Stored dataset items:
··········
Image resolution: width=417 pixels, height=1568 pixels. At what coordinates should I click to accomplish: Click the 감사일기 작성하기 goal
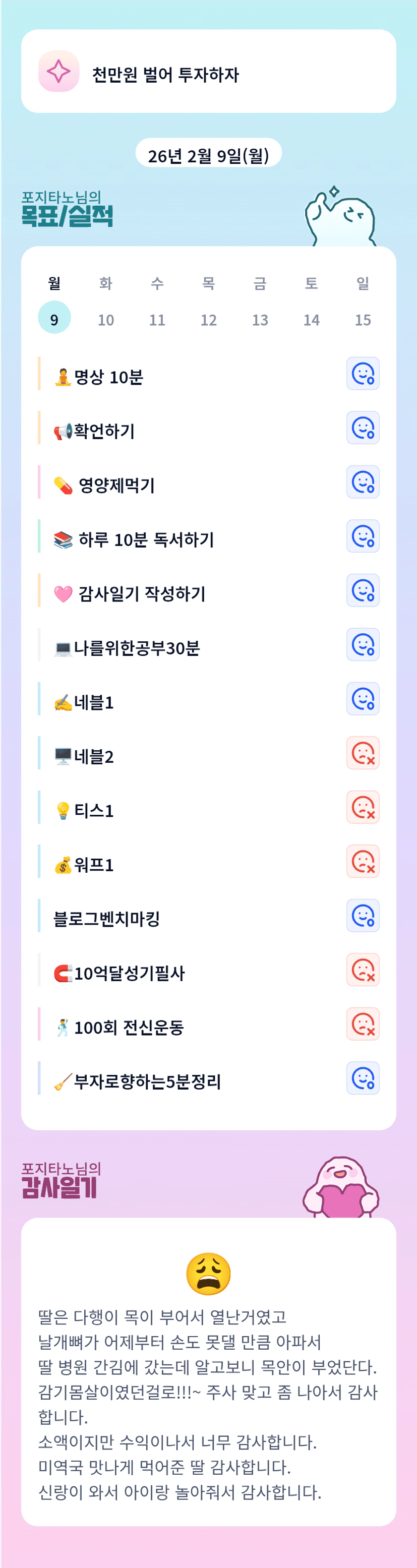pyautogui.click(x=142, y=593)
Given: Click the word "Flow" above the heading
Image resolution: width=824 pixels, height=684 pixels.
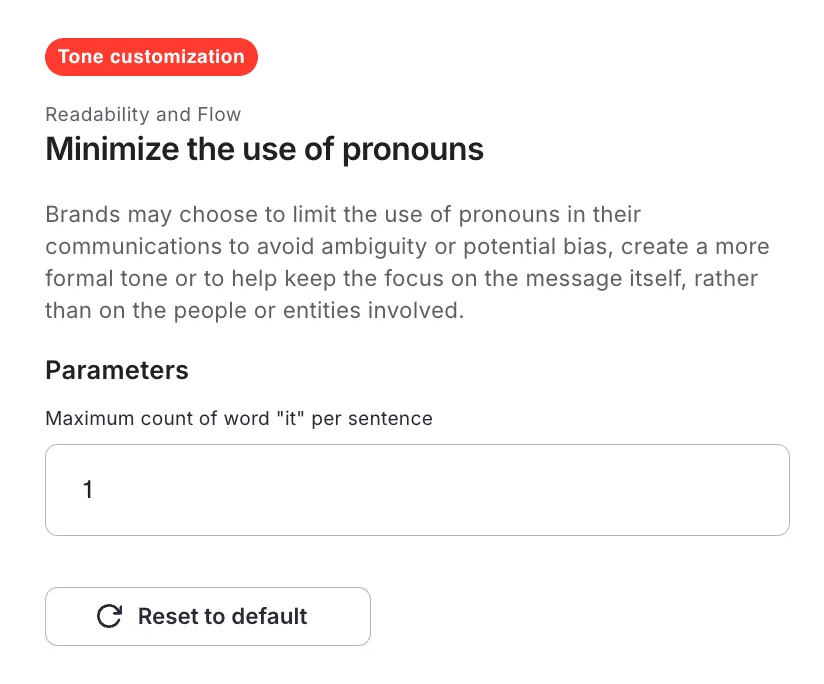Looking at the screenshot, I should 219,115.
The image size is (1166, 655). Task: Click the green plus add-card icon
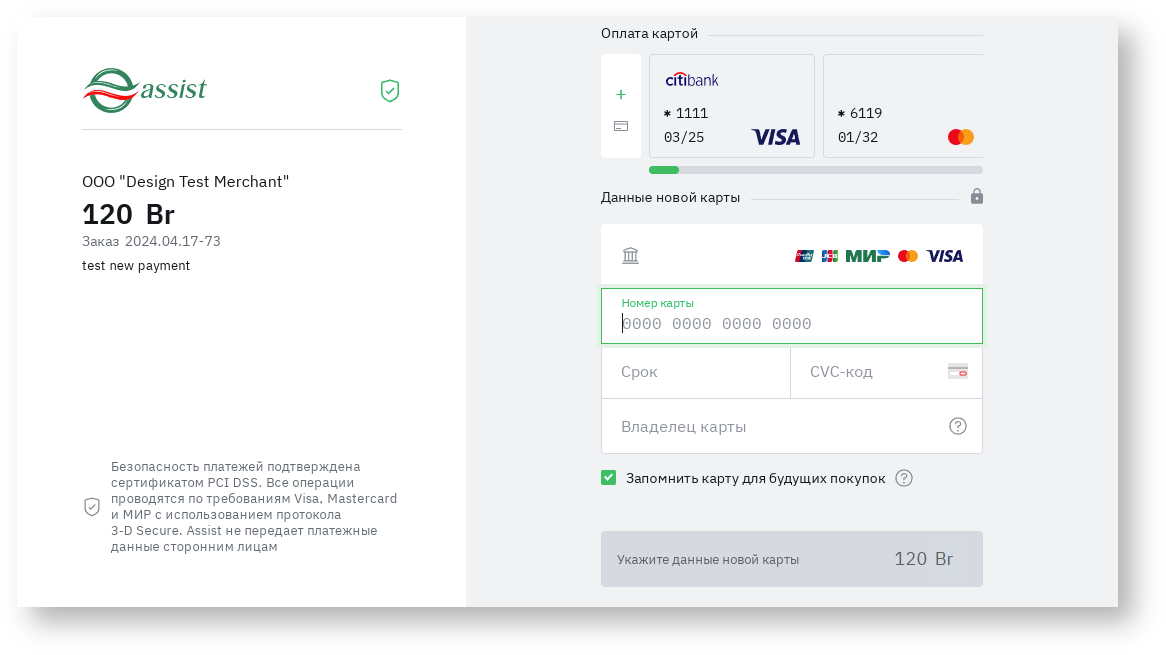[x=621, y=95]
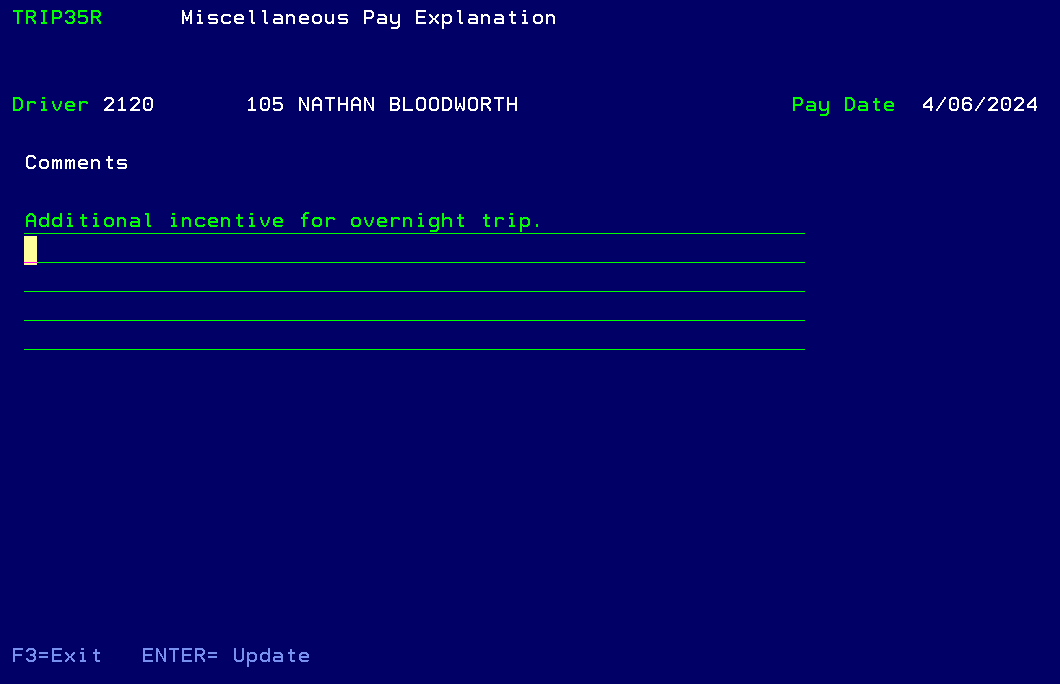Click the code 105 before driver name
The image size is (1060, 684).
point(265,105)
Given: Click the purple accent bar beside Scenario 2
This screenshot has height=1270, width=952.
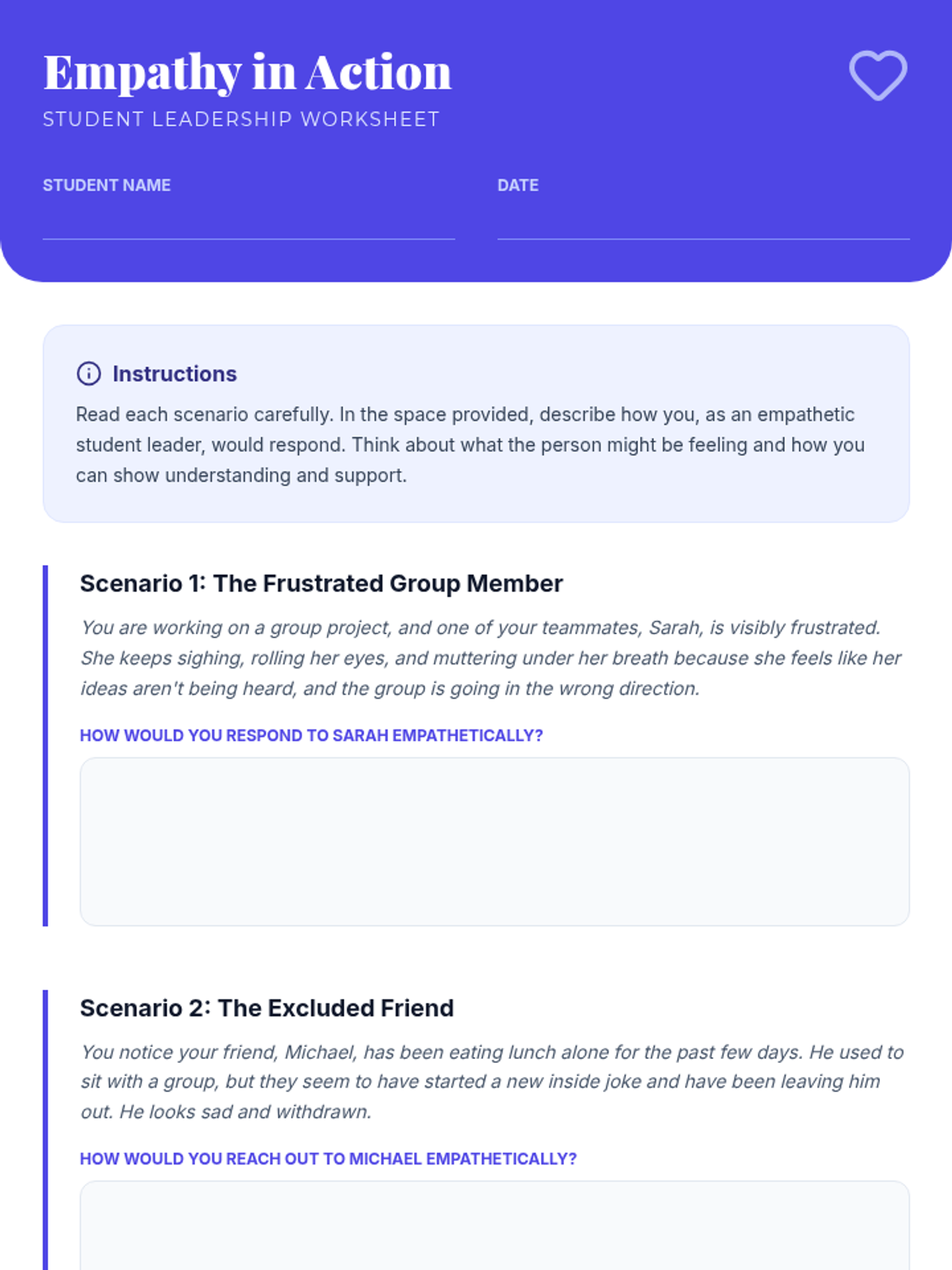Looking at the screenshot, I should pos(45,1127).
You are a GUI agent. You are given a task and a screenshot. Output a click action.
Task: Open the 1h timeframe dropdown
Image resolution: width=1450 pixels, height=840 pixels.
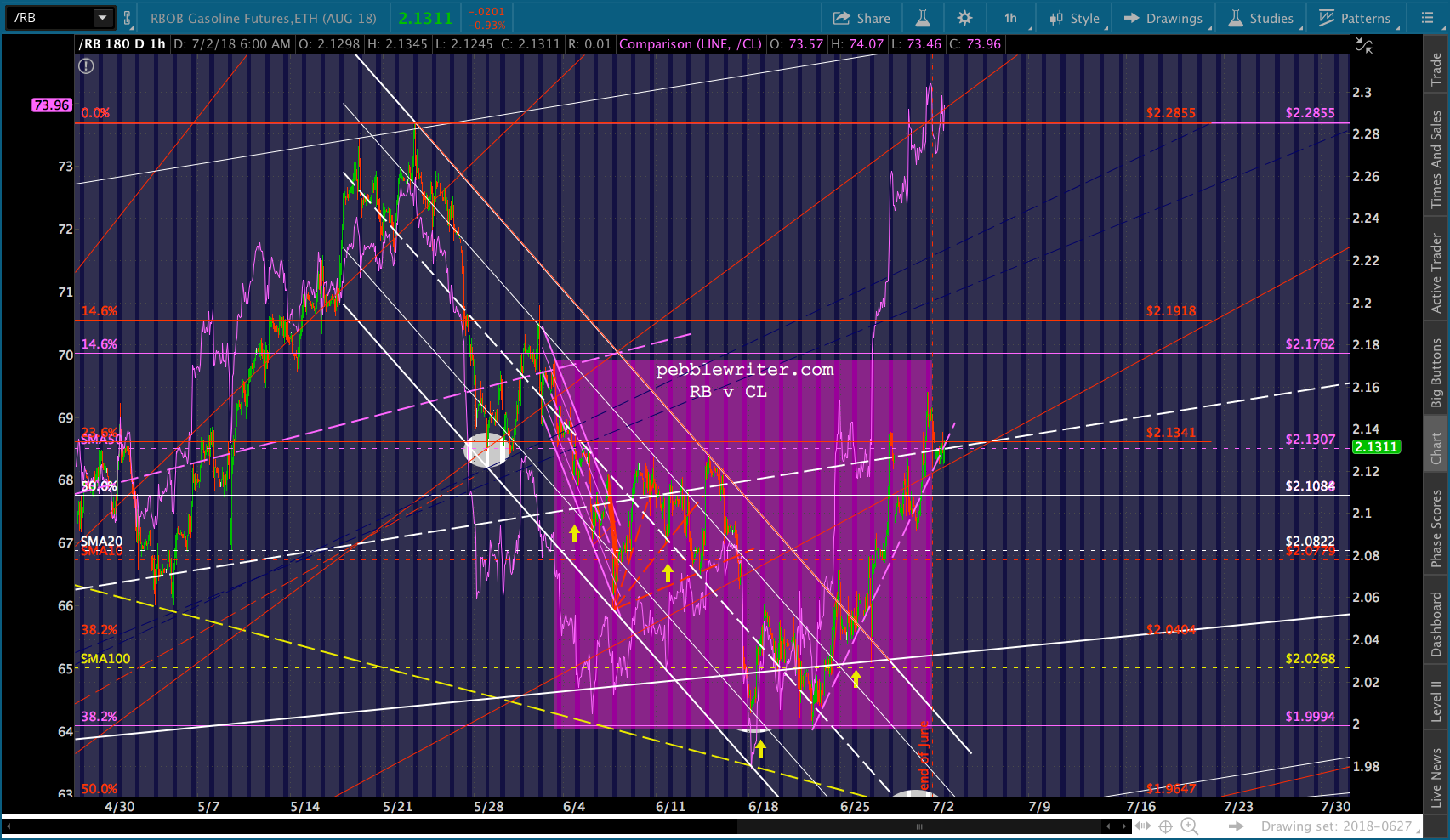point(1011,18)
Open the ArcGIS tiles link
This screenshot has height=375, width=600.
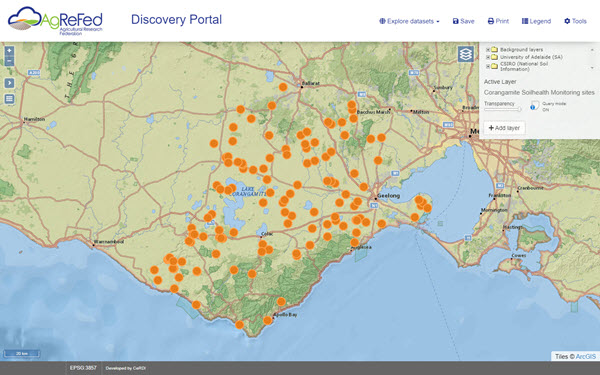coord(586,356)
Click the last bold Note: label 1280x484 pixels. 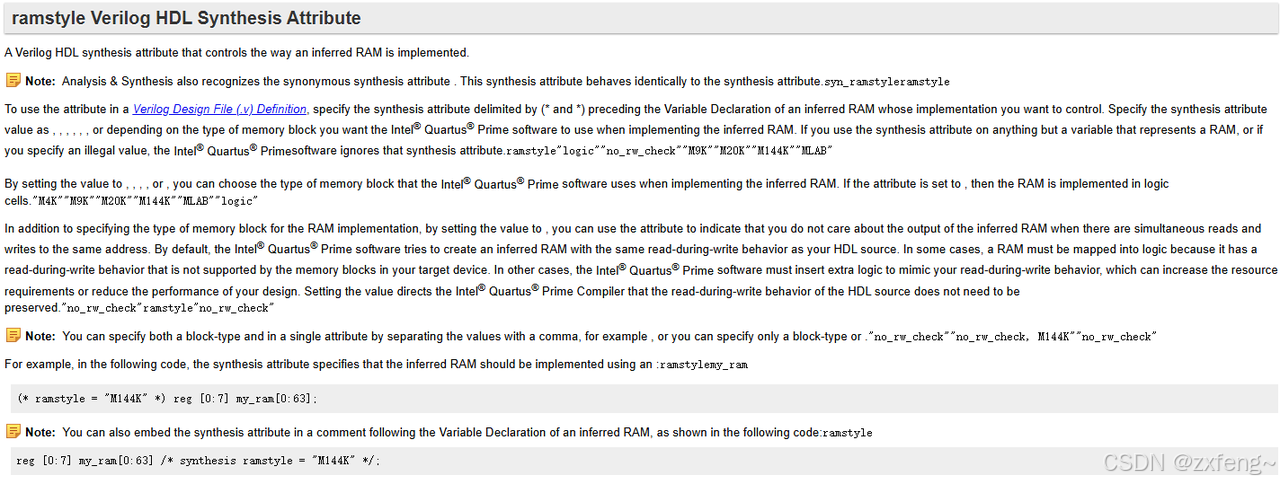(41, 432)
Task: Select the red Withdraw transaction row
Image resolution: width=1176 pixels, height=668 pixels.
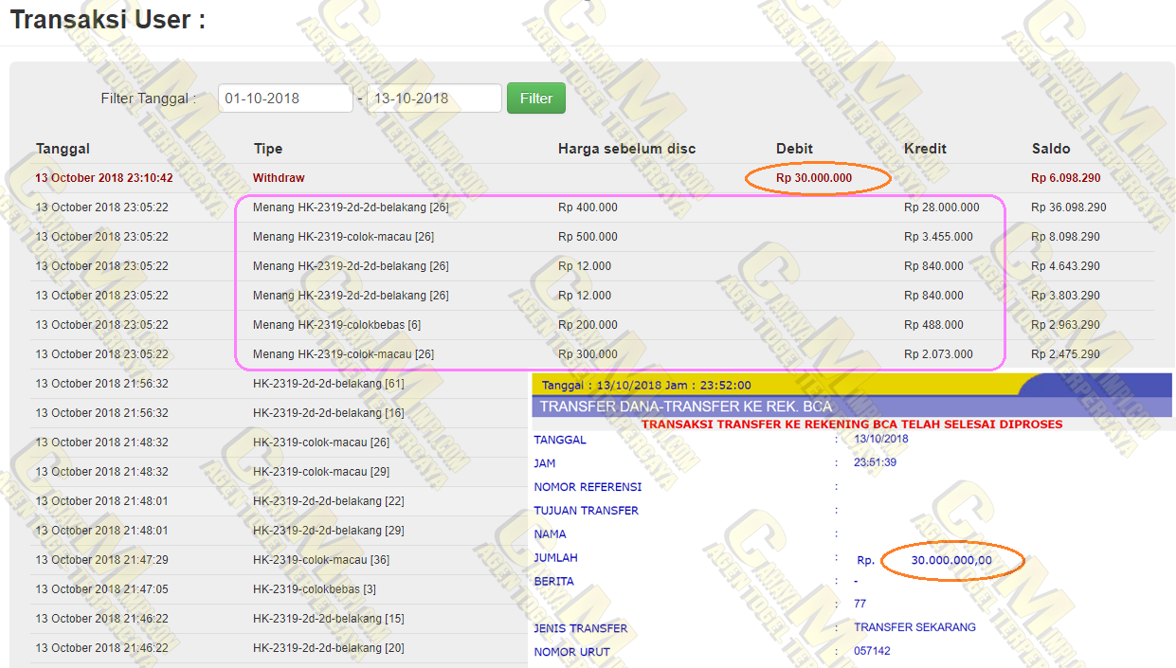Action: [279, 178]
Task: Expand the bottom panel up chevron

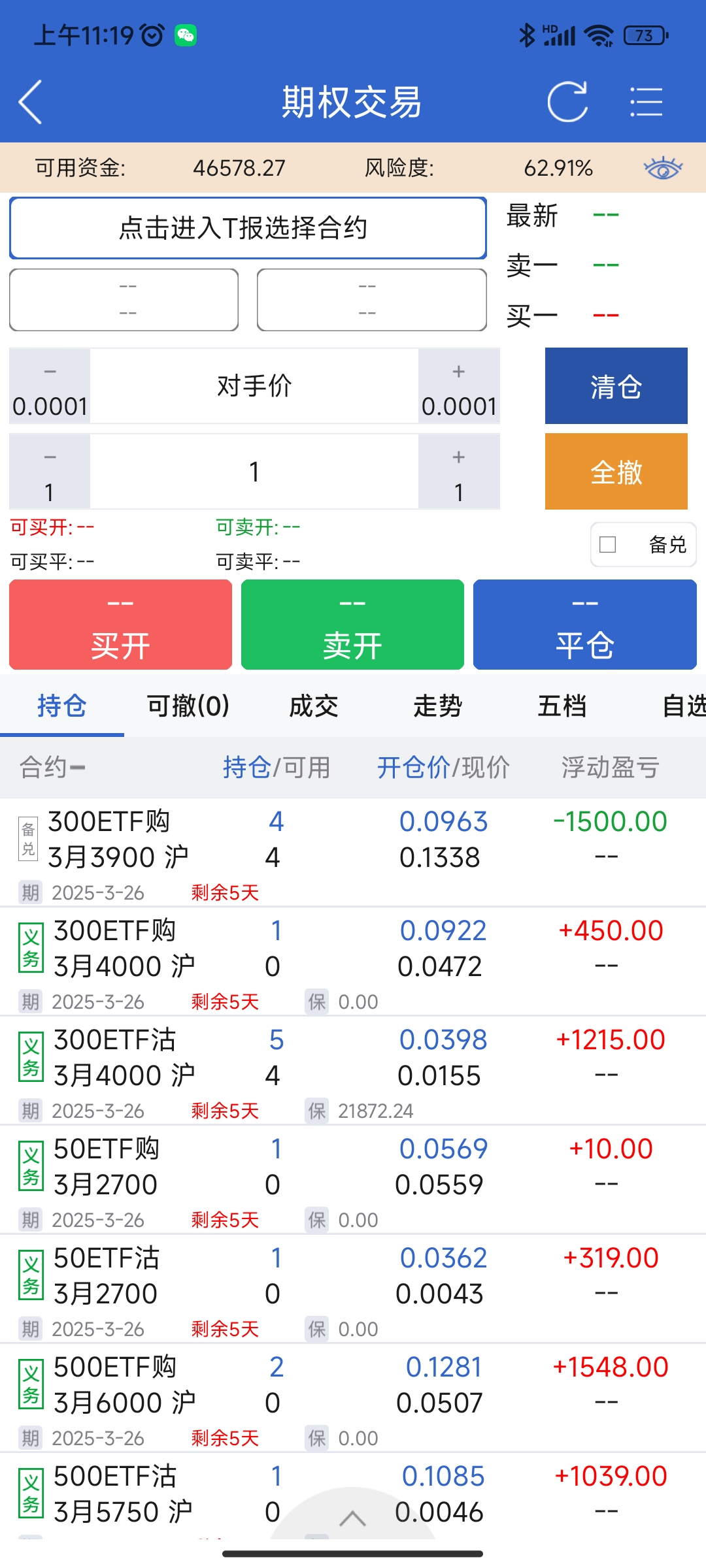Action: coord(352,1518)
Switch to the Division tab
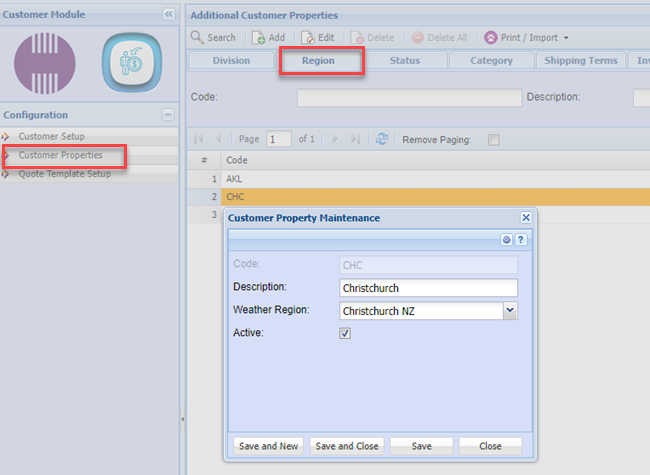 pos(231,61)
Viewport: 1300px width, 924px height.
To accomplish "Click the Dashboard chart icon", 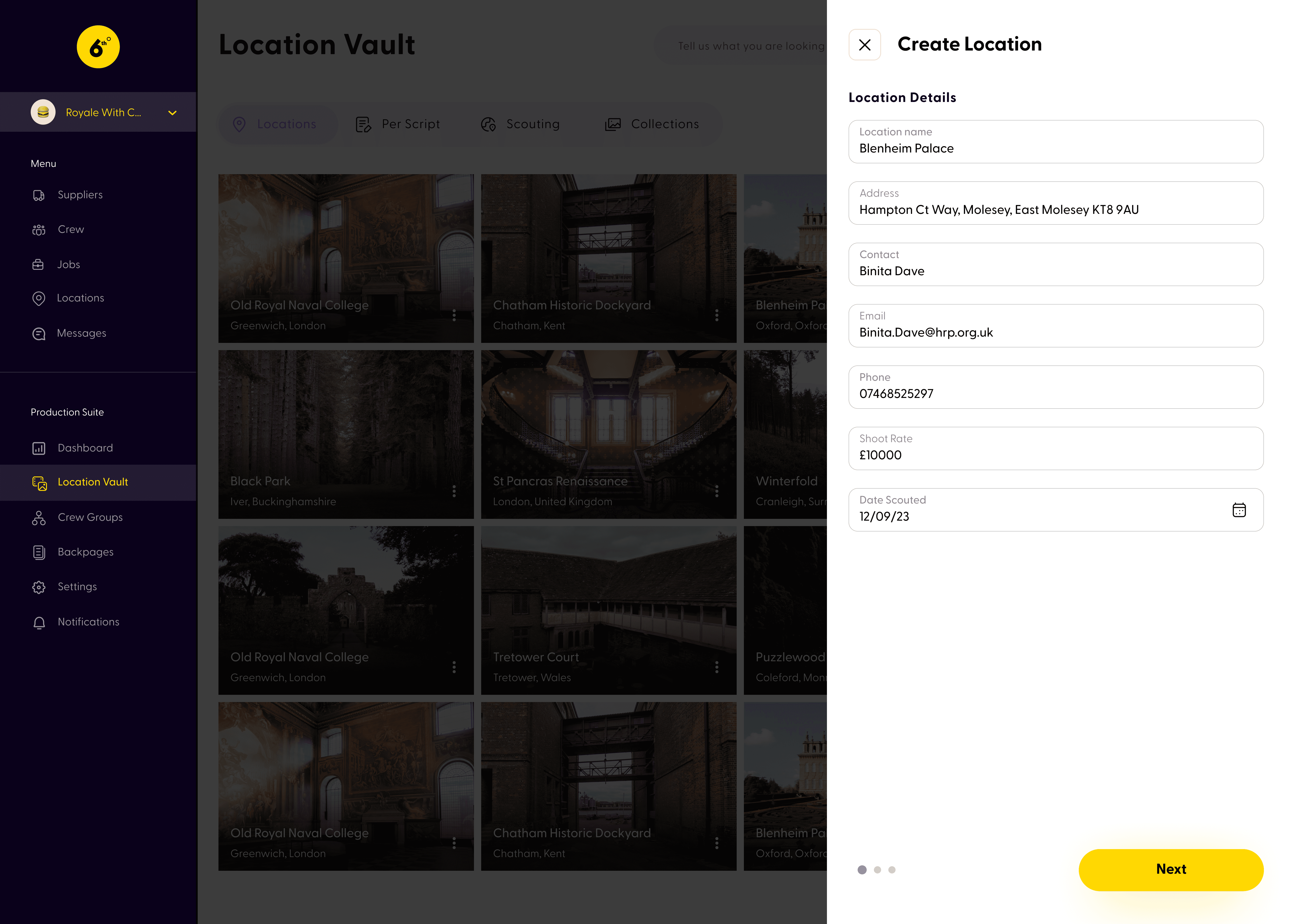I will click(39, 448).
··········
> **What you are asked to do**: Count, in the records above, the lines that contain the word "Open"; the answer is that number alone.

> **Result of this task**: 2